GlobalWarmingisReal contributor Anders Hellum-Alexander wraps-up and comments on the climate and environmental news headlines for the past week:
- A solar powered plane called Solar Impulse will soon fly across the United States, showing off the abilities of renewable energy technology.
- A Stanford study shows Americans want better preparedness for for climate-induced extreme weather and rising seas.
- The Australian Defense Department now characterizes climate change as a threat multiplier (much as the US military has for some time). Climate change is here, and preparations for the instability it will create in human systems is essential, but (other than a few polls and surveys) humans are showing few signs of getting themselves out of this runaway problem. Technology could save us with some great inventions, but the law of increased efficiency is that whatever gains are made are erased by increased use.

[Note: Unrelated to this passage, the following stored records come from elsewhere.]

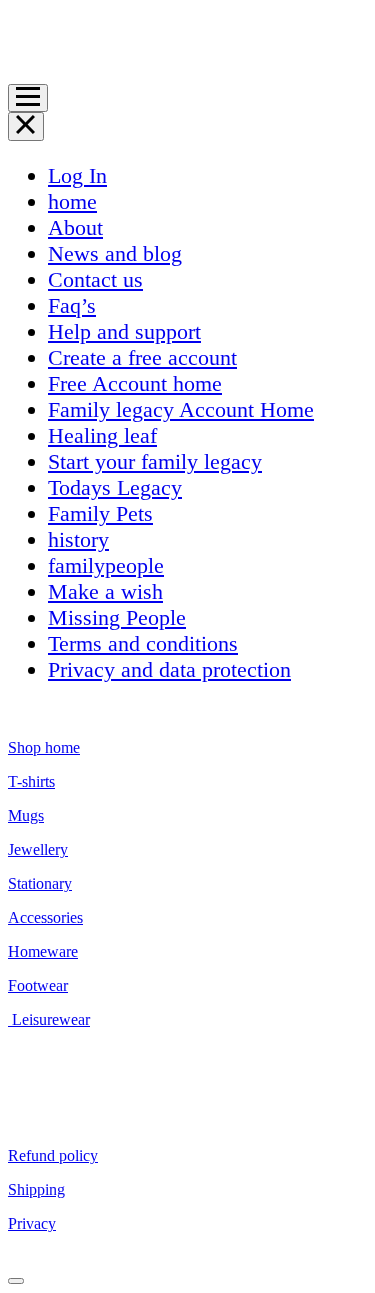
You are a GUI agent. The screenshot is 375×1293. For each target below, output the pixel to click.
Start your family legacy (155, 461)
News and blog (115, 253)
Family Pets (100, 513)
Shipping (36, 1189)
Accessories (45, 917)
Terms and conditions (143, 643)
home (72, 201)
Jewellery (38, 849)
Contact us (95, 279)
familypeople (106, 565)
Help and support (124, 331)
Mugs (26, 815)
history (78, 539)
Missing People (117, 617)
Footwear (38, 985)
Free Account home (135, 383)
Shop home (44, 747)
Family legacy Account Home (181, 409)
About (75, 227)
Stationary (40, 883)
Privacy (32, 1223)
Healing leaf (102, 435)
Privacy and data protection (169, 669)
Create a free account (142, 357)
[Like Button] (16, 1281)
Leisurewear (49, 1019)
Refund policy (53, 1155)
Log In (77, 175)
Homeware (43, 951)
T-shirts (31, 781)
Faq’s (72, 305)
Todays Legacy (115, 487)
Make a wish (105, 591)
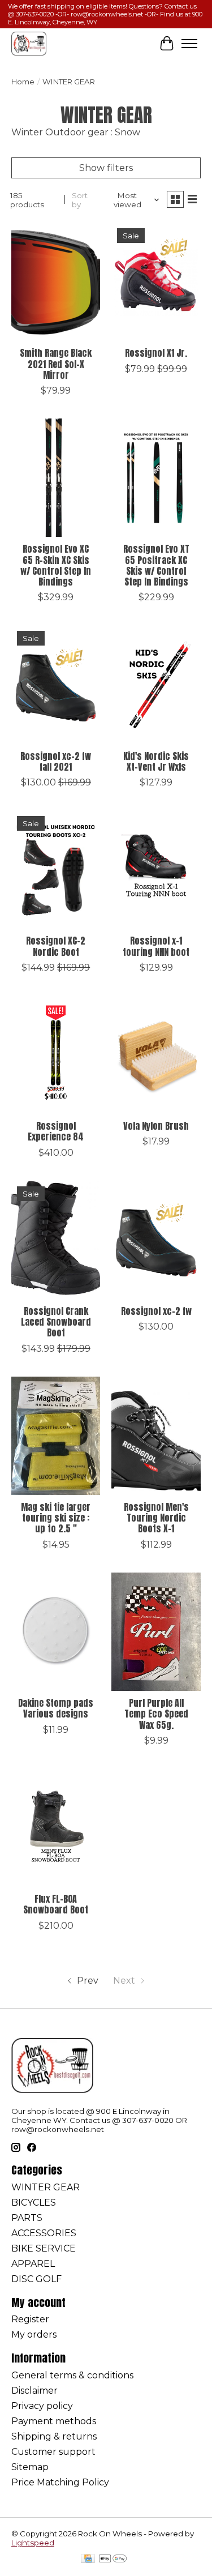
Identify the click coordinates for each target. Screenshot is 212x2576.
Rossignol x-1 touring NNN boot (156, 946)
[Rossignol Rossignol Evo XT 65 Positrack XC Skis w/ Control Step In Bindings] (155, 477)
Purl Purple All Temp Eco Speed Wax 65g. (156, 1713)
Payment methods (53, 2421)
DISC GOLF (36, 2279)
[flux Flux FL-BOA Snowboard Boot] (55, 1827)
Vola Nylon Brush (156, 1126)
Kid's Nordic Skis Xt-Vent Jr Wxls (156, 761)
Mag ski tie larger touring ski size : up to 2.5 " (55, 1517)
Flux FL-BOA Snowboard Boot (55, 1904)
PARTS (26, 2217)
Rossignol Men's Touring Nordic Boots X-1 (156, 1517)
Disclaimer (34, 2390)
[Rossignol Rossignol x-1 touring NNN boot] (155, 869)
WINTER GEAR (45, 2187)
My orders (34, 2334)
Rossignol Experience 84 (56, 1131)
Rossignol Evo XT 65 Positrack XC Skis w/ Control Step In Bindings (156, 565)
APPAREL (33, 2263)
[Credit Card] (88, 2559)
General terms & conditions (72, 2375)
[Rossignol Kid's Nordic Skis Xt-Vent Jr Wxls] (155, 684)
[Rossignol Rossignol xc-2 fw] (155, 1240)
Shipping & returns (54, 2436)
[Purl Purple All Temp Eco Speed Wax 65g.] (155, 1632)
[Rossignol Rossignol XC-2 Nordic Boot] (55, 869)
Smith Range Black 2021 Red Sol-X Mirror (56, 363)
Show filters (106, 168)
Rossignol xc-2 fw (156, 1311)
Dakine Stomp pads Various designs (55, 1708)
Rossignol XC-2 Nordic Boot (55, 946)
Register (30, 2319)
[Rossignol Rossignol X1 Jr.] (155, 282)
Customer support (53, 2451)
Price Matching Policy (60, 2482)
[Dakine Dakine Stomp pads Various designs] (55, 1632)
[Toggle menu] (189, 43)
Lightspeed (32, 2542)
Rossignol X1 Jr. (156, 353)
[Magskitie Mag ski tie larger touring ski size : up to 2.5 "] (55, 1436)
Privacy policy (42, 2405)
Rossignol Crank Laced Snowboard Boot (56, 1321)
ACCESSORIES (43, 2233)
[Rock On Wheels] (28, 43)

- Exxon-Mobile pipeline leaks a “few thousand barrels” of Canadian heavy crude oil in Arkansas. A harbinger of more to come if the Keystone XL pipeline is built?
- Fossil fuels are dirty, from extraction to refinement to transportation to use, its all dirty. We are spilling oil on our own lands and waterways all the time and clean-up is only so effective, we are transforming our landscape and turning it ugly. When a product is too toxic and actively destructive the price needs to increase to account for the damages incurred. Instead oil executives argue for less regulation and less taxation and they never have a performance that backs up their rhetoric. The price of oil needs to increase so consumers adapt away from those products and we find less costly alternatives.
- One of the controversial parts of fracking for natural gas is the issue of earthquakes. Many areas around fracking sites that have never had earthquakes suddenly have started to have them. Examples like this really illustrate the massive effect that exploration for fossil fuels has on our planet.
- Community funded solar energy projects for non-profit organizations. Solar Mosaic, based out of Oakland, California is pioneering this effort in the US.
- Solar energy is one of the few bright spots in the climate change story. Solar reduces green house gas emissions, and it prepares us for the effects of climate change.